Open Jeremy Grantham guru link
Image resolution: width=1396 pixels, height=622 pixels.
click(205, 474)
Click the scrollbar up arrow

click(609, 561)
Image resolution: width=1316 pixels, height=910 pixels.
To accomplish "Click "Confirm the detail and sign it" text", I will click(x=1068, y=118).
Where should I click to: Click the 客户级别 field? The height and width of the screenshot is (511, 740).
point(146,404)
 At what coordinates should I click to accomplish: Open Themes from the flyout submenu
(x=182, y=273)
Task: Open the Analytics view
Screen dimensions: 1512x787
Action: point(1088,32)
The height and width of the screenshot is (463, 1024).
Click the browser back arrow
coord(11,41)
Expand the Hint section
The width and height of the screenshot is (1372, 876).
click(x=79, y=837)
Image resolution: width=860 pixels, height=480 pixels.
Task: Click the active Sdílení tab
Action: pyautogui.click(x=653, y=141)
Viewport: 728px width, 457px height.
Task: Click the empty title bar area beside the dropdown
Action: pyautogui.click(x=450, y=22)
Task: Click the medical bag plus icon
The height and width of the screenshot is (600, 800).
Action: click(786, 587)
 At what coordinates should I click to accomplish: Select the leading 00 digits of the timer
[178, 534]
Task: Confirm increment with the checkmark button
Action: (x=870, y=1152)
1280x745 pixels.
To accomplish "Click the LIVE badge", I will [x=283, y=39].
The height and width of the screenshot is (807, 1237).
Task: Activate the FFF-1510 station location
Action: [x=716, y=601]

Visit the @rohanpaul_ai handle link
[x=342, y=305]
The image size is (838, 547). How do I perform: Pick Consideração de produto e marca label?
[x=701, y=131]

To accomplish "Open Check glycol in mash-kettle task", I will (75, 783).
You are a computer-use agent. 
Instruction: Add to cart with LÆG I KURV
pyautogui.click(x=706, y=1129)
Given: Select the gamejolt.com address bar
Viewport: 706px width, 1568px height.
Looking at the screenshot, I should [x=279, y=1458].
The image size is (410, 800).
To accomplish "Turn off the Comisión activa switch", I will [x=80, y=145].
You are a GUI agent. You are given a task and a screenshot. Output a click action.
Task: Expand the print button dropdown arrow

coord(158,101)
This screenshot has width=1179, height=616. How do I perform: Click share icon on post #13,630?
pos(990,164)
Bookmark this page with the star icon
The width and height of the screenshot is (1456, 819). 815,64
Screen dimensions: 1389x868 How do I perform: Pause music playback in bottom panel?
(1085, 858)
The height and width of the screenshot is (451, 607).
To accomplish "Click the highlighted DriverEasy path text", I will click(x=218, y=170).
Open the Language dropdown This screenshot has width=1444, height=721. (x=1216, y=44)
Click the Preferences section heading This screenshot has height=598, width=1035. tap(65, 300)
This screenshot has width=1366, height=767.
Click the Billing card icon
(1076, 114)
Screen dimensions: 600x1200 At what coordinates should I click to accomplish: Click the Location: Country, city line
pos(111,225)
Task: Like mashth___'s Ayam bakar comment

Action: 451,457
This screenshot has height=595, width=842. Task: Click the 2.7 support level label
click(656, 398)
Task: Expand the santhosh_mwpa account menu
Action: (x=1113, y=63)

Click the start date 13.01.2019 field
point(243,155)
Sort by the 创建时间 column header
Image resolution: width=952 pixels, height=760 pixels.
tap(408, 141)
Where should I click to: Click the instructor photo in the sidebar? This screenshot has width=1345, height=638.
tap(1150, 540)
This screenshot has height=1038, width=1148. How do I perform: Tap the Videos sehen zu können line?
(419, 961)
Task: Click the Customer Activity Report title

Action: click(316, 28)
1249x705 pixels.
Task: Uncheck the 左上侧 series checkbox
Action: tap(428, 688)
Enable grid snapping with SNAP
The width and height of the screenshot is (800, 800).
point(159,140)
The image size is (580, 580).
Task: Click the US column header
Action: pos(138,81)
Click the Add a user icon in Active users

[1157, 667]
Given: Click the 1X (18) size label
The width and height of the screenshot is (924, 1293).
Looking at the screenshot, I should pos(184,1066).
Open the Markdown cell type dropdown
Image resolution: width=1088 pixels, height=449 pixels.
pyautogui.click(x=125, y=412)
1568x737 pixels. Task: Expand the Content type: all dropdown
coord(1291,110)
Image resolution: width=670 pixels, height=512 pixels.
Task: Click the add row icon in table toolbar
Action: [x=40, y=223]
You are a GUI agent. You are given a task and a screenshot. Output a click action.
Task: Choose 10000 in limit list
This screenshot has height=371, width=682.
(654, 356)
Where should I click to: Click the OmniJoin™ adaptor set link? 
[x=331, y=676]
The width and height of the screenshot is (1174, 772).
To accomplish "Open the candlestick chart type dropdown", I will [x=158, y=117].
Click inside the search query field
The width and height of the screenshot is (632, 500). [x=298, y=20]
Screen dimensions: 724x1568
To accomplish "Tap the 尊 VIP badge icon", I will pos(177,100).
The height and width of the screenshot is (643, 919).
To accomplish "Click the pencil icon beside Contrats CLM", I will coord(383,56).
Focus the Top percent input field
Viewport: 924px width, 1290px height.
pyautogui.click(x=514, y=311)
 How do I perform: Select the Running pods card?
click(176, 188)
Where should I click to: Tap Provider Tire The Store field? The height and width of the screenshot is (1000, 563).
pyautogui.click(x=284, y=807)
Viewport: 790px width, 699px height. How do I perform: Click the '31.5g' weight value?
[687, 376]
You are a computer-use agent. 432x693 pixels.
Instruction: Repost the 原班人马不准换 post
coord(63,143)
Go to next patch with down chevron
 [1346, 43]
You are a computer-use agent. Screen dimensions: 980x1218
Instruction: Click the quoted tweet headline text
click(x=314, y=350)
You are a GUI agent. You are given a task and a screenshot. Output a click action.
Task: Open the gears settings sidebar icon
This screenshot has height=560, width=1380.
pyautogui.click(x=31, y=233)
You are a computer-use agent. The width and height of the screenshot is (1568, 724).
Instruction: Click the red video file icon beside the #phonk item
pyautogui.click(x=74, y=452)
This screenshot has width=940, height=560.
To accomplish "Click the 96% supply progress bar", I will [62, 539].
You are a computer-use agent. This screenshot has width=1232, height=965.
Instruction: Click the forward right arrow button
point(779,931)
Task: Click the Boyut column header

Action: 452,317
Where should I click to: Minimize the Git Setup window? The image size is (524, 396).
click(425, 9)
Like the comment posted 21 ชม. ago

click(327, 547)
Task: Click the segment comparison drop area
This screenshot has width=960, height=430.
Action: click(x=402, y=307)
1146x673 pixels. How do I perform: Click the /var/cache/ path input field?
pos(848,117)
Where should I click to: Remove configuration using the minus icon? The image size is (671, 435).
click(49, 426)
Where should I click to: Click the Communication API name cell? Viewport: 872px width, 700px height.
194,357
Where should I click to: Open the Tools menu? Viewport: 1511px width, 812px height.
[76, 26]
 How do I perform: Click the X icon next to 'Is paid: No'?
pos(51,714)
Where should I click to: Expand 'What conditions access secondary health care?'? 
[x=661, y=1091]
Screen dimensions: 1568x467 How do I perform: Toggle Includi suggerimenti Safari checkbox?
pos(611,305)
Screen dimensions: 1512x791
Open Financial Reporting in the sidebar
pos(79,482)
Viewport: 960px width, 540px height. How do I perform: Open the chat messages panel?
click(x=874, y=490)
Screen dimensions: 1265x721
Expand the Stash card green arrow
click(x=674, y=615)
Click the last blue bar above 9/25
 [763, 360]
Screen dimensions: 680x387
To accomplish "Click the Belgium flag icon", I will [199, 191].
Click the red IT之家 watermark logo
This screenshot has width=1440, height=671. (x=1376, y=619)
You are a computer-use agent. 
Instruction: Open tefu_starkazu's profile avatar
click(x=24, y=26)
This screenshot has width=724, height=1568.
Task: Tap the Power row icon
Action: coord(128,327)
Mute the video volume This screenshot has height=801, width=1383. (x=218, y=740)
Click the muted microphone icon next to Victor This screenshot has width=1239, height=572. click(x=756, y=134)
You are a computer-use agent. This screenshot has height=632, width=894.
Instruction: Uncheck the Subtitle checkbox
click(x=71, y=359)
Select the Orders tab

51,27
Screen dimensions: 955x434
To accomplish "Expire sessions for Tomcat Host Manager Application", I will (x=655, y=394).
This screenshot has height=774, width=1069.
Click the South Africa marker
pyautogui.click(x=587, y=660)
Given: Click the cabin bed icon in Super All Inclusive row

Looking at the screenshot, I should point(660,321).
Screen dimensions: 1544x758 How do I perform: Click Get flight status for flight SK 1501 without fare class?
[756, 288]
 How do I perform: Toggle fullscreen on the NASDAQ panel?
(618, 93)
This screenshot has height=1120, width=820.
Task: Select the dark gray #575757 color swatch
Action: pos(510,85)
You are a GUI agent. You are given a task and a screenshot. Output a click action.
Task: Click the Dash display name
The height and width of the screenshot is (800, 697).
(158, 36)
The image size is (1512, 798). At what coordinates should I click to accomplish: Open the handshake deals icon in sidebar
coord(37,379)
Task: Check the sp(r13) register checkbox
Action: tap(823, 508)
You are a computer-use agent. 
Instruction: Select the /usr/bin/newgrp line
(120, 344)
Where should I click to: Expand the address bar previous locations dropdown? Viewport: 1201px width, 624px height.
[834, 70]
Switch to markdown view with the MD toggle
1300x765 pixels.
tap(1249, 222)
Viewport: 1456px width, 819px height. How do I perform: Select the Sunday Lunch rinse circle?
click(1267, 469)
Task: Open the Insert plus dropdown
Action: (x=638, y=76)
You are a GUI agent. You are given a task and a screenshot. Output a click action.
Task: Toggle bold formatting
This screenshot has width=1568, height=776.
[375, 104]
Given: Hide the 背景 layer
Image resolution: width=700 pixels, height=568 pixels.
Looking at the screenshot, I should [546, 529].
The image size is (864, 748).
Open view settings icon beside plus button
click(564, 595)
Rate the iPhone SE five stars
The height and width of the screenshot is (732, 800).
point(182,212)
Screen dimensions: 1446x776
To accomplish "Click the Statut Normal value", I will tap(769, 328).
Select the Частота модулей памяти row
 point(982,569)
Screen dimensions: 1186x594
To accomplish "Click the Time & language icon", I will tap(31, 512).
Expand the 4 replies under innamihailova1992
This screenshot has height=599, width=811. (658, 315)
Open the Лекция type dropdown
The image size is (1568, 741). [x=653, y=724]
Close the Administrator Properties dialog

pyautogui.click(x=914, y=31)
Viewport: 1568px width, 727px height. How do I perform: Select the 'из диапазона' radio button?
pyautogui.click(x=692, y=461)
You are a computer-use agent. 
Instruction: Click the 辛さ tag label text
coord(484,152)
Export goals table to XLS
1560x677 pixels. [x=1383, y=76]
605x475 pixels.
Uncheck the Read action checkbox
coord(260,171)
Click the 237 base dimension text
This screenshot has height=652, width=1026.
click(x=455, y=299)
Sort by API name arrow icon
========================================================================
● Work item
Your answer should consist only of the lines above between the line holding "Open Financial Reporting in the sidebar" and the line holding "Click the muted", inclusive, each transcribed exactly.

● Expected answer
Open Financial Reporting in the sidebar
pos(79,482)
Viewport: 960px width, 540px height. How do I perform: Open the chat messages panel?
click(x=874, y=490)
Screen dimensions: 1265x721
Expand the Stash card green arrow
click(x=674, y=615)
Click the last blue bar above 9/25
 [763, 360]
Screen dimensions: 680x387
To accomplish "Click the Belgium flag icon", I will [199, 191].
Click the red IT之家 watermark logo
This screenshot has width=1440, height=671. (x=1376, y=619)
You are a computer-use agent. 
Instruction: Open tefu_starkazu's profile avatar
click(x=24, y=26)
This screenshot has width=724, height=1568.
Task: Tap the Power row icon
Action: coord(128,327)
Mute the video volume This screenshot has height=801, width=1383. (x=218, y=740)
Click the muted microphone icon next to Victor This screenshot has width=1239, height=572. click(x=756, y=134)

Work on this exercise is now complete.